--- start INPUT FOR THIS TASK ---

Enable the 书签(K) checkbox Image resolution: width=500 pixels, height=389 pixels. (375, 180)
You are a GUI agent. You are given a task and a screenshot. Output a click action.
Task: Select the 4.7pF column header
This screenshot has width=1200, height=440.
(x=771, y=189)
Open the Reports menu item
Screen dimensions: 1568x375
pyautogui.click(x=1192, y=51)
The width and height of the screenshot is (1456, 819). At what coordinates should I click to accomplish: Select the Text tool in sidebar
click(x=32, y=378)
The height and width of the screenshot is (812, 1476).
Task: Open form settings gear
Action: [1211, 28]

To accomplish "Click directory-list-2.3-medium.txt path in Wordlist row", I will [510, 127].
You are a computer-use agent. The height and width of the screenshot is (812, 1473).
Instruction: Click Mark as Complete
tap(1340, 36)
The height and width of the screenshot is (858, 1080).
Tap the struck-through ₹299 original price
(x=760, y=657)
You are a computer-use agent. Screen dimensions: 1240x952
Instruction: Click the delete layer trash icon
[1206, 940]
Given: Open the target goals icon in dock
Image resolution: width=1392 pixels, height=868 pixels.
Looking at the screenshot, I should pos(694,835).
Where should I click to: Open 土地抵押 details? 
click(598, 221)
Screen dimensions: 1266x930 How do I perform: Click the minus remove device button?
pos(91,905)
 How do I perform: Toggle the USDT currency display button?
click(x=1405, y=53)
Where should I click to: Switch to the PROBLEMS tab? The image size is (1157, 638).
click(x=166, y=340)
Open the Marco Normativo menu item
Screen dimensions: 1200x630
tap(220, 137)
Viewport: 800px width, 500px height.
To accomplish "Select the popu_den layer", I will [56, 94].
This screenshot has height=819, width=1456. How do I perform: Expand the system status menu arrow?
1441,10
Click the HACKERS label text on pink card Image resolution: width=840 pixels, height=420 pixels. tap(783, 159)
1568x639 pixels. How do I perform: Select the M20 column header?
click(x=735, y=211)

--- end INPUT FOR THIS TASK ---

• WHAT YOU WILL DO: Arrange the lines above as a numbered list, leaving out any blank lines.

• SOLUTION TO THE PROBLEM:
1. Enable the 书签(K) checkbox Image resolution: width=500 pixels, height=389 pixels. (375, 180)
2. You are a GUI agent. You are given a task and a screenshot. Output a click action.
3. Task: Select the 4.7pF column header
4. This screenshot has width=1200, height=440.
5. (x=771, y=189)
6. Open the Reports menu item
7. Screen dimensions: 1568x375
8. pyautogui.click(x=1192, y=51)
9. The width and height of the screenshot is (1456, 819). At what coordinates should I click to accomplish: Select the Text tool in sidebar
10. click(x=32, y=378)
11. The height and width of the screenshot is (812, 1476).
12. Task: Open form settings gear
13. Action: [1211, 28]
14. To accomplish "Click directory-list-2.3-medium.txt path in Wordlist row", I will [510, 127].
15. You are a computer-use agent. The height and width of the screenshot is (812, 1473).
16. Instruction: Click Mark as Complete
17. tap(1340, 36)
18. The height and width of the screenshot is (858, 1080).
19. Tap the struck-through ₹299 original price
20. (x=760, y=657)
21. You are a computer-use agent. Screen dimensions: 1240x952
22. Instruction: Click the delete layer trash icon
23. [1206, 940]
24. Given: Open the target goals icon in dock
25. Image resolution: width=1392 pixels, height=868 pixels.
26. Looking at the screenshot, I should pos(694,835).
27. Where should I click to: Open 土地抵押 details? 
28. click(598, 221)
29. Screen dimensions: 1266x930 How do I perform: Click the minus remove device button?
30. pos(91,905)
31.  How do I perform: Toggle the USDT currency display button?
32. click(x=1405, y=53)
33. Where should I click to: Switch to the PROBLEMS tab? The image size is (1157, 638).
34. click(x=166, y=340)
35. Open the Marco Normativo menu item
36. Screen dimensions: 1200x630
37. tap(220, 137)
38. Viewport: 800px width, 500px height.
39. To accomplish "Select the popu_den layer", I will [56, 94].
40. This screenshot has height=819, width=1456. How do I perform: Expand the system status menu arrow?
41. 1441,10
42. Click the HACKERS label text on pink card Image resolution: width=840 pixels, height=420 pixels. tap(783, 159)
43. 1568x639 pixels. How do I perform: Select the M20 column header?
44. click(x=735, y=211)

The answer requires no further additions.